### Source data
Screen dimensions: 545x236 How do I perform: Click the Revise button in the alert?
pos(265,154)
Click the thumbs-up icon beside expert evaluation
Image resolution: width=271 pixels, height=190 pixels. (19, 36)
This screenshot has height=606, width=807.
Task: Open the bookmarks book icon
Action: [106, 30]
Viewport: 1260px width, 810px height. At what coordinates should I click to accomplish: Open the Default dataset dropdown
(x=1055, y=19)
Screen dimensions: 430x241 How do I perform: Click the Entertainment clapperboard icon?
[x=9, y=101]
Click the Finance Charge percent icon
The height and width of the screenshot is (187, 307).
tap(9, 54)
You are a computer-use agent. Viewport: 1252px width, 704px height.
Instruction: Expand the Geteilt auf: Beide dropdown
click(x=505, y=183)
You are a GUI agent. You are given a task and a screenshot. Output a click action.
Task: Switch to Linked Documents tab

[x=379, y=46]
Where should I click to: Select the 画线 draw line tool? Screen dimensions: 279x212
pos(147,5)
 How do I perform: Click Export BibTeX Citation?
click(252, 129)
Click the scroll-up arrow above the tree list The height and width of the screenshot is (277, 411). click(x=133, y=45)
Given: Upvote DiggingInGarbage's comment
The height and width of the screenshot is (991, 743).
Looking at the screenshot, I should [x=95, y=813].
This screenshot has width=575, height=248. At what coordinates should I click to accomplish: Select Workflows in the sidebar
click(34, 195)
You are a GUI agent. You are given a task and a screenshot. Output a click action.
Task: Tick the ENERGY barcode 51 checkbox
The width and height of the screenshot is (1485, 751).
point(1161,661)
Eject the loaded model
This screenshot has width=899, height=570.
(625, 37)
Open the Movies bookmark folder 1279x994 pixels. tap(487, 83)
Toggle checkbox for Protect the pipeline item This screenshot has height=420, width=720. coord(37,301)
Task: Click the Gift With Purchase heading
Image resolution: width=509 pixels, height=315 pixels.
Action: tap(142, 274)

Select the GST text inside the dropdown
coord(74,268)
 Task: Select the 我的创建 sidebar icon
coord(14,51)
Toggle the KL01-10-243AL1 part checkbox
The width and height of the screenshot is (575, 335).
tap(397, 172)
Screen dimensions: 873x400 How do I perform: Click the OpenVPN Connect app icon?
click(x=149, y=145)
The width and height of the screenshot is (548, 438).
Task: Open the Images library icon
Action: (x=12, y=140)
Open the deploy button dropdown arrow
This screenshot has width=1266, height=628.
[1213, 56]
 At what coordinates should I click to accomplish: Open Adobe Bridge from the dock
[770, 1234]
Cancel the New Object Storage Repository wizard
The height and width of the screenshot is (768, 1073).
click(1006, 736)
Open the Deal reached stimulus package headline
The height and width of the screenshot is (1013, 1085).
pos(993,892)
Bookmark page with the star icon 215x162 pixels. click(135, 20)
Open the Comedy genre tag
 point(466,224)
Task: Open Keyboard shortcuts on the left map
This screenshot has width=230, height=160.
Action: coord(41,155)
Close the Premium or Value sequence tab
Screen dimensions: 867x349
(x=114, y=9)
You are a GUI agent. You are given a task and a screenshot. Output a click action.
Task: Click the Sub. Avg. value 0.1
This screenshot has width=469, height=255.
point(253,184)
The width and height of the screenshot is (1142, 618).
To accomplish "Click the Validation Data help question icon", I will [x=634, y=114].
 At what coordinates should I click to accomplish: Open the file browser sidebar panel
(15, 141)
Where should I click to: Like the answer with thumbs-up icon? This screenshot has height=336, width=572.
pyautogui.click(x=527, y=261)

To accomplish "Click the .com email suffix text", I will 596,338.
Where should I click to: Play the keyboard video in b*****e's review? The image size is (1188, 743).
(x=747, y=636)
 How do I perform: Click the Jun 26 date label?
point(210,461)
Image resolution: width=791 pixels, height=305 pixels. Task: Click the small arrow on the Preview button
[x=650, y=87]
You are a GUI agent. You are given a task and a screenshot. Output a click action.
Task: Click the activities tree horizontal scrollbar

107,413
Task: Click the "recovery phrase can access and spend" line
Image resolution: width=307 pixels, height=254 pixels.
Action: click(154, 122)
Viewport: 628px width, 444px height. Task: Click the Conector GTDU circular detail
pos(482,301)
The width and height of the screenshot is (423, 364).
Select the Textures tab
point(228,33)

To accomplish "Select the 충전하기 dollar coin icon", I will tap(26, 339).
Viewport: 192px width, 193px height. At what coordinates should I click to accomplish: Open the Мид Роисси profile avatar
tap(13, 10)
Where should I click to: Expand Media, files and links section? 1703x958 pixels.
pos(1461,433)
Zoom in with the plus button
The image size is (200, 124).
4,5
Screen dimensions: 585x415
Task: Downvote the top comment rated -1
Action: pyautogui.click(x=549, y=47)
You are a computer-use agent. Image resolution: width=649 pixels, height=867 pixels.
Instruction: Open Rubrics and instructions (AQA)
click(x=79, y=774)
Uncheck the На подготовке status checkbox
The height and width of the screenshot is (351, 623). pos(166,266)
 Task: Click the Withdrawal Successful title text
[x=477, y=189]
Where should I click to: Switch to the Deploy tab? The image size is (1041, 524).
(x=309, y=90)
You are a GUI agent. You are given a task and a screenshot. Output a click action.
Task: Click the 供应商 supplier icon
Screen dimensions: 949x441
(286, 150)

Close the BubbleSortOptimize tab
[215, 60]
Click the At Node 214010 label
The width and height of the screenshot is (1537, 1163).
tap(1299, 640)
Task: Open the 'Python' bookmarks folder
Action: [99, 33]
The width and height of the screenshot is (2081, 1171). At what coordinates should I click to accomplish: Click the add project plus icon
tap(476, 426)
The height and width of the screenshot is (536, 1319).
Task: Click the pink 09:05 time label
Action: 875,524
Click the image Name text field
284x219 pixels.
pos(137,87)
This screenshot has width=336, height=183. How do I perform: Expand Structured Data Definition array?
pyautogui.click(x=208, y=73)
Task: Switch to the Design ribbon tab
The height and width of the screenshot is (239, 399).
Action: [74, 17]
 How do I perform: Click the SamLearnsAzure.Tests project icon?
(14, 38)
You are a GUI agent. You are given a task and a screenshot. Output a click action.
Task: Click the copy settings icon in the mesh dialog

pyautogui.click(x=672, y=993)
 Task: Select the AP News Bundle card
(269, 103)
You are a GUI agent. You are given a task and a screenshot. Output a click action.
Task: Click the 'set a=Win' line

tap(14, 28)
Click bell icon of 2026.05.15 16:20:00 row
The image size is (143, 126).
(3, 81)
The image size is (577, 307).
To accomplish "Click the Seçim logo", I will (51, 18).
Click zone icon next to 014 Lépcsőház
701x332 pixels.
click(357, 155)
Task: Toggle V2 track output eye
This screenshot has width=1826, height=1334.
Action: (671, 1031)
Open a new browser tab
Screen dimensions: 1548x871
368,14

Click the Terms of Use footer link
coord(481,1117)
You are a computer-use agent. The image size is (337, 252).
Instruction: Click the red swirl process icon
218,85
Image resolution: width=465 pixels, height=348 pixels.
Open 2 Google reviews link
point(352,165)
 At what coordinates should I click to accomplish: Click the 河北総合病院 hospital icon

### Objective
Format every line of the items above as a numbered list, leaving out the blank lines.

### Task output
1. Screen dimensions: 545x236 How do I perform: Click the Revise button in the alert?
2. pos(265,154)
3. Click the thumbs-up icon beside expert evaluation
4. Image resolution: width=271 pixels, height=190 pixels. (19, 36)
5. This screenshot has height=606, width=807.
6. Task: Open the bookmarks book icon
7. Action: [106, 30]
8. Viewport: 1260px width, 810px height. At what coordinates should I click to accomplish: Open the Default dataset dropdown
9. (x=1055, y=19)
10. Screen dimensions: 430x241 How do I perform: Click the Entertainment clapperboard icon?
11. [x=9, y=101]
12. Click the Finance Charge percent icon
13. The height and width of the screenshot is (187, 307).
14. tap(9, 54)
15. You are a computer-use agent. Viewport: 1252px width, 704px height.
16. Instruction: Expand the Geteilt auf: Beide dropdown
17. click(x=505, y=183)
18. You are a GUI agent. You are given a task and a screenshot. Output a click action.
19. Task: Switch to Linked Documents tab
20. [x=379, y=46]
21. Where should I click to: Select the 画线 draw line tool? Screen dimensions: 279x212
22. pos(147,5)
23.  How do I perform: Click Export BibTeX Citation?
24. click(252, 129)
25. Click the scroll-up arrow above the tree list The height and width of the screenshot is (277, 411). click(x=133, y=45)
26. Given: Upvote DiggingInGarbage's comment
27. The height and width of the screenshot is (991, 743).
28. Looking at the screenshot, I should [x=95, y=813].
29. This screenshot has width=575, height=248. At what coordinates should I click to accomplish: Select Workflows in the sidebar
30. click(34, 195)
31. You are a GUI agent. You are given a task and a screenshot. Output a click action.
32. Task: Tick the ENERGY barcode 51 checkbox
33. The width and height of the screenshot is (1485, 751).
34. point(1161,661)
35. Eject the loaded model
36. This screenshot has width=899, height=570.
37. (625, 37)
38. Open the Movies bookmark folder 1279x994 pixels. tap(487, 83)
39. Toggle checkbox for Protect the pipeline item This screenshot has height=420, width=720. coord(37,301)
40. Task: Click the Gift With Purchase heading
41. Image resolution: width=509 pixels, height=315 pixels.
42. Action: tap(142, 274)
43. Select the GST text inside the dropdown
44. coord(74,268)
45.  Task: Select the 我的创建 sidebar icon
46. coord(14,51)
47. Toggle the KL01-10-243AL1 part checkbox
48. The width and height of the screenshot is (575, 335).
49. tap(397, 172)
50. Screen dimensions: 873x400 How do I perform: Click the OpenVPN Connect app icon?
51. click(x=149, y=145)
52. The width and height of the screenshot is (548, 438).
53. Task: Open the Images library icon
54. Action: (x=12, y=140)
55. Open the deploy button dropdown arrow
56. This screenshot has width=1266, height=628.
57. [1213, 56]
58.  At what coordinates should I click to accomplish: Open Adobe Bridge from the dock
59. [770, 1234]
60. Cancel the New Object Storage Repository wizard
61. The height and width of the screenshot is (768, 1073).
62. click(1006, 736)
63. Open the Deal reached stimulus package headline
64. The height and width of the screenshot is (1013, 1085).
65. pos(993,892)
66. Bookmark page with the star icon 215x162 pixels. click(135, 20)
67. Open the Comedy genre tag
68.  point(466,224)
69. Task: Open Keyboard shortcuts on the left map
70. This screenshot has width=230, height=160.
71. Action: coord(41,155)
72. Close the Premium or Value sequence tab
73. Screen dimensions: 867x349
74. (x=114, y=9)
75. You are a GUI agent. You are given a task and a screenshot. Output a click action.
76. Task: Click the Sub. Avg. value 0.1
77. This screenshot has width=469, height=255.
78. point(253,184)
79. The width and height of the screenshot is (1142, 618).
80. To accomplish "Click the Validation Data help question icon", I will [x=634, y=114].
81.  At what coordinates should I click to accomplish: Open the file browser sidebar panel
82. (15, 141)
83. Where should I click to: Like the answer with thumbs-up icon? This screenshot has height=336, width=572.
84. pyautogui.click(x=527, y=261)
85. To accomplish "Click the .com email suffix text", I will 596,338.
86. Where should I click to: Play the keyboard video in b*****e's review? The image size is (1188, 743).
87. (x=747, y=636)
88.  How do I perform: Click the Jun 26 date label?
89. point(210,461)
90. Image resolution: width=791 pixels, height=305 pixels. Task: Click the small arrow on the Preview button
91. [x=650, y=87]
92. You are a GUI agent. You are given a task and a screenshot. Output a click action.
93. Task: Click the activities tree horizontal scrollbar
94. 107,413
95. Task: Click the "recovery phrase can access and spend" line
96. Image resolution: width=307 pixels, height=254 pixels.
97. Action: click(154, 122)
98. Viewport: 628px width, 444px height. Task: Click the Conector GTDU circular detail
99. pos(482,301)
100. The width and height of the screenshot is (423, 364).
101. Select the Textures tab
102. point(228,33)
103. To accomplish "Select the 충전하기 dollar coin icon", I will tap(26, 339).
104. Viewport: 192px width, 193px height. At what coordinates should I click to accomplish: Open the Мид Роисси profile avatar
105. tap(13, 10)
106. Where should I click to: Expand Media, files and links section? 1703x958 pixels.
107. pos(1461,433)
108. Zoom in with the plus button
109. The image size is (200, 124).
110. 4,5
111. Screen dimensions: 585x415
112. Task: Downvote the top comment rated -1
113. Action: pyautogui.click(x=549, y=47)
114. You are a computer-use agent. Image resolution: width=649 pixels, height=867 pixels.
115. Instruction: Open Rubrics and instructions (AQA)
116. click(x=79, y=774)
117. Uncheck the На подготовке status checkbox
118. The height and width of the screenshot is (351, 623). pos(166,266)
119.  Task: Click the Withdrawal Successful title text
120. [x=477, y=189]
121. Where should I click to: Switch to the Deploy tab? The image size is (1041, 524).
122. (x=309, y=90)
123. You are a GUI agent. You are given a task and a screenshot. Output a click action.
124. Task: Click the 供应商 supplier icon
125. Screen dimensions: 949x441
126. (286, 150)
127. Close the BubbleSortOptimize tab
128. [215, 60]
129. Click the At Node 214010 label
130. The width and height of the screenshot is (1537, 1163).
131. tap(1299, 640)
132. Task: Open the 'Python' bookmarks folder
133. Action: [99, 33]
134. The width and height of the screenshot is (2081, 1171). At what coordinates should I click to accomplish: Click the add project plus icon
135. tap(476, 426)
136. The height and width of the screenshot is (536, 1319).
137. Task: Click the pink 09:05 time label
138. Action: 875,524
139. Click the image Name text field
140. 284x219 pixels.
141. pos(137,87)
142. This screenshot has width=336, height=183. How do I perform: Expand Structured Data Definition array?
143. pyautogui.click(x=208, y=73)
144. Task: Switch to the Design ribbon tab
145. The height and width of the screenshot is (239, 399).
146. Action: [74, 17]
147.  How do I perform: Click the SamLearnsAzure.Tests project icon?
148. (14, 38)
149. You are a GUI agent. You are given a task and a screenshot. Output a click action.
150. Task: Click the copy settings icon in the mesh dialog
151. pyautogui.click(x=672, y=993)
152.  Task: Select the AP News Bundle card
153. (269, 103)
154. You are a GUI agent. You are given a task and a screenshot. Output a click action.
155. Task: Click the 'set a=Win' line
156. tap(14, 28)
157. Click bell icon of 2026.05.15 16:20:00 row
158. The image size is (143, 126).
159. (3, 81)
160. The image size is (577, 307).
161. To accomplish "Click the Seçim logo", I will (51, 18).
162. Click zone icon next to 014 Lépcsőház
163. 701x332 pixels.
164. click(357, 155)
165. Task: Toggle V2 track output eye
166. This screenshot has width=1826, height=1334.
167. Action: (671, 1031)
168. Open a new browser tab
169. Screen dimensions: 1548x871
170. 368,14
171. Click the Terms of Use footer link
172. coord(481,1117)
173. You are a computer-use agent. The image size is (337, 252).
174. Instruction: Click the red swirl process icon
175. 218,85
176. Image resolution: width=465 pixels, height=348 pixels.
177. Open 2 Google reviews link
178. point(352,165)
179.  At what coordinates should I click to accomplish: Click the 河北総合病院 hospital icon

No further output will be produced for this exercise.